MPS II, also called Hunter syndrome, affects juveniles and includes a mild and a severe form. Signs of the severe form are joint stiffness, mental deterioration, dwarfing, and progressive deafness. Death usually occurs by age 15. Symptoms of the mild form include short stature, limitation of motion, and features such as an enlarged forehead, lips, and tongue and misaligned teeth. (Source: excerpt from NINDS Mucopolysaccharidoses Information Page: NINDS)

Definitions of Mucopolysaccharidosis II:

An inborn mucopolysaccharide metabolism disorder with iduronate-2-sulfatase deficiency. Clinical characteristics are similar to those in MPS I, except for the absence of corneal clouding and slower progression of the course of disease and central nervous system deterioration. Retinal degeneration may occur, but the cornea usually remains clear. Appearance is normal at birth with excessive growth taking place during first two years of life. Two types are recognized: A severe form (MPS IIA) which is characterized mainly by mental retardation and progressive physical deterioration and early death, and a mild form (MPS IIB) in which patients may survive into adulthood. MPS IIA usually occurs between 2 and 4 years of age with progressive deterioration, chronic diarrhea, recurrent ear infections, hearing impairment, communicating hydrocephalus with increased intracranial pressure, and death at about 10 and 15 years. Obstructive airway disease, cardiac valvular dysfunction, myocardial thickening, pulmonary hypertension, coronary disease, and myocardial infarction may be superimposed. MPS IIB is milder with preservation of intelligence. The symptoms usually include hearing impairment, carpal tunnel syndrome, joint stiffness, discrete corneal opacities, and papilledema. Death may occur in early adulthood, usually from airway obstruction or cardiac failure. - (Source - Diseases Database)

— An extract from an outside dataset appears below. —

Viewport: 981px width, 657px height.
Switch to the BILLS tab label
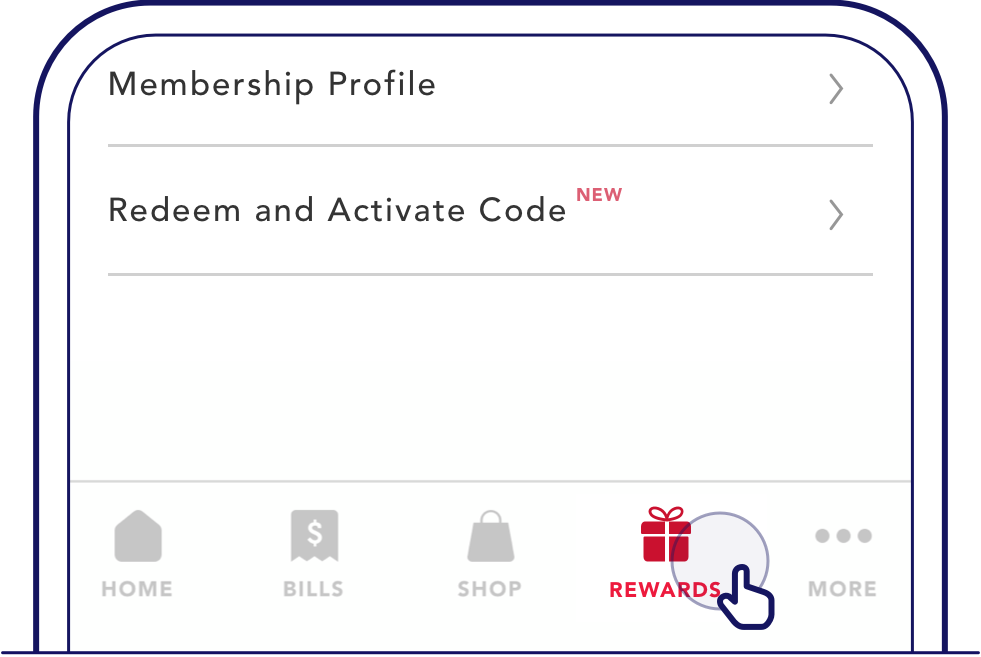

Mucopolysaccharidosis II is listed as a "rare disease" by the Office of Rare Diseases (ORD) of the National Institutes of Health (NIH). This means that Mucopolysaccharidosis II, or a subtype of Mucopolysaccharidosis II, affects less than 200,000 people in the US population.
Source - National Institutes of Health (NIH)

Ophanet, a consortium of European partners, currently defines a condition rare when it affects 1 person per 2,000. They list Mucopolysaccharidosis II as a "rare disease".